1 Information can be found at https://www.oregon.gov/oha/HPA/ANALYTICS/Pages/KR-Health.aspx (accessed August 22, 2018).
Kotagal emphasized the importance of outcomes in garnering support. Medicaid cannot deliver the outcomes necessary, in large part due to the payment models it is providing, she suggested. The education sector has said that it cannot deliver the education outcomes required if health care does not do its part to deliver healthy children to schools. The Cincinnati Children’s Hospital Medical Center is involved in strategic discussions with decision makers and the Ohio Children’s Hospital Association to develop a work plan for substantial primary care changes, especially in mental health, she said. The evidence for what to do is clear, she continued, and the hurdle is developing the payment models for how to do it. She added that they are working on a proposal that transforms the payment model for Medicaid. The current governor of Ohio has built the Medicaid model through managed care organizations, which she said have been reluctant to come to the table. Inside the Cincinnati Children’s Hospital Medical Center, she said, people doing this work report directly to the CEO and the board to avoid the tension and drama that can result when leadership in academic departments changes over.
Health Share makes investments in programs or infrastructure over 3- and 4-year periods, Meyer said, during which time a sustainability strategy is developed.

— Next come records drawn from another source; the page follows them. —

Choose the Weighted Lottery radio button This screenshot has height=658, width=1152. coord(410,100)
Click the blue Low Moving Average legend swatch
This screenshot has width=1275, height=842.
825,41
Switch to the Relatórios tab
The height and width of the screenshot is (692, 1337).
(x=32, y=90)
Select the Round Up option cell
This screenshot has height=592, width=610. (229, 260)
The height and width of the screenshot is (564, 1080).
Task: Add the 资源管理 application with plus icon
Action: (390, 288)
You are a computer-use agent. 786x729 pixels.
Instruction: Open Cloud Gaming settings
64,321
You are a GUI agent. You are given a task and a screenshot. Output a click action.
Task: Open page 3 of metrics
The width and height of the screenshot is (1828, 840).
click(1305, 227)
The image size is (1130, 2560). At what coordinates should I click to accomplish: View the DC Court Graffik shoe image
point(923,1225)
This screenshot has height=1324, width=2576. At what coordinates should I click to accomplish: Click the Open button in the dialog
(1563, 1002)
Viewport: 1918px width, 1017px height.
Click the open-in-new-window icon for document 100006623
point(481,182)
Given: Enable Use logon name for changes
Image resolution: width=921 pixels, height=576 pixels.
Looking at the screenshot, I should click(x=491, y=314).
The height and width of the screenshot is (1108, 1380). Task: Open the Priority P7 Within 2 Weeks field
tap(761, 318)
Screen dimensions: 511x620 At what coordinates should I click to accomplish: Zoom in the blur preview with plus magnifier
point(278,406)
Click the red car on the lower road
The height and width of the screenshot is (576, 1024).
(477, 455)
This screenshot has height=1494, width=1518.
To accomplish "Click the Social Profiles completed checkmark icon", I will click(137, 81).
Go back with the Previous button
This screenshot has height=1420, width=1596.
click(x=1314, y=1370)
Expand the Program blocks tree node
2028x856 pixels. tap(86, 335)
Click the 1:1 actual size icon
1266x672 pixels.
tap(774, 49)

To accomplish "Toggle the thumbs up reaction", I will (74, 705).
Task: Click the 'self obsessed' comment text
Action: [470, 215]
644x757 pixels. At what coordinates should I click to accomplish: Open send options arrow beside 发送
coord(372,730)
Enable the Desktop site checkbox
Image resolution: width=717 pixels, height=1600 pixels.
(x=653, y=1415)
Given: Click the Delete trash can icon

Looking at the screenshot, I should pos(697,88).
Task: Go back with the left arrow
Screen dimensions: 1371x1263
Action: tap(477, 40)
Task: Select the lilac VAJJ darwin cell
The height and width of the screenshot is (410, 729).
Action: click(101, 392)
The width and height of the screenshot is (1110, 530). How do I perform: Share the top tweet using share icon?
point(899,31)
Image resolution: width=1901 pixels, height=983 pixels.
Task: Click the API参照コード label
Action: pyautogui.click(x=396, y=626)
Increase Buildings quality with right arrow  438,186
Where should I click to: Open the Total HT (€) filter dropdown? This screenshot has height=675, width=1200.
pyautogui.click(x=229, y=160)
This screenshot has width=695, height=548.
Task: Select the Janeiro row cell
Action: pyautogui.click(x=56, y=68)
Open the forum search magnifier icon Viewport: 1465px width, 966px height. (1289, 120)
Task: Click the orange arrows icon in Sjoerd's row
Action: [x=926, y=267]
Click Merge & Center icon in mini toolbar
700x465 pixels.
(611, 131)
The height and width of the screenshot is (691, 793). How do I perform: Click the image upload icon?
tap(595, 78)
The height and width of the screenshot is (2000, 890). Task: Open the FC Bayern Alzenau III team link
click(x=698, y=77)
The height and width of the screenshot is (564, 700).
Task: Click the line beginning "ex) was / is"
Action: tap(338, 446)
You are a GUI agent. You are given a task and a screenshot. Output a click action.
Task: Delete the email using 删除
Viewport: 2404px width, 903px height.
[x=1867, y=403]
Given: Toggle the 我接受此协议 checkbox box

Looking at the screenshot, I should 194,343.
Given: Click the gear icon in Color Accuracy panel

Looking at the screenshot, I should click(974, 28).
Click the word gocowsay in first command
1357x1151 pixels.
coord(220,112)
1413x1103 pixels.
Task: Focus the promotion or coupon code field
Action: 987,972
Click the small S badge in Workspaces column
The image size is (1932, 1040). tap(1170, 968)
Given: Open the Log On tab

Health Share uses some of its QI incentives to seed fund these programs, but this an uneven funding source because the QI metric incentive awards must be earned every year. She pointed out that a key difference between Ohio’s and Oregon’s models is that CCOs are not Medicaid managed care plans. They are community organizations assigned the task of cross-sector work between the health care delivery system and the community to improve population health. CCOs are required by contract to develop these types of partnerships. In contrast to Medicaid managed care plans, which are private companies with private boards, Meyer noted that the Oregon legislation establishing CCOs required them to have a community board, which provides a space for transparent and sometimes uncomfortable dialogue. Shirley added that transparency is also important in the realm of metrics and outcomes. As an example, she said, the Oregon Association of Hospitals and Health Systems recently made a major commitment to affordable housing and studying the drivers of homelessness and upstream interventions, which she said stemmed from an understanding of the data across the systems and transparency in outcomes.
Investing in the Community
The Eastern Oregon CCO is very community minded, Kilkenny said, and was the first to offer transformation health grants to the community. The grants are funded with QI incentive award dollars and are open to
anyone with a health transformation concept that is applicable to the community and to the incentive measures, she said. Meyer added that a very small part of health happens in the exam room. Health begins in the community, and the community is where investments need to be focused. Kilkenny noted that in rural frontier counties, everyone goes to the same provider and accesses the same services. It is like “separating grains of sand” to say one person in a small community can access care and another cannot because one is on Medicaid and the other is not. The Eastern Oregon CCO recognizes that expanding services beyond the Medicaid population lifts the whole community.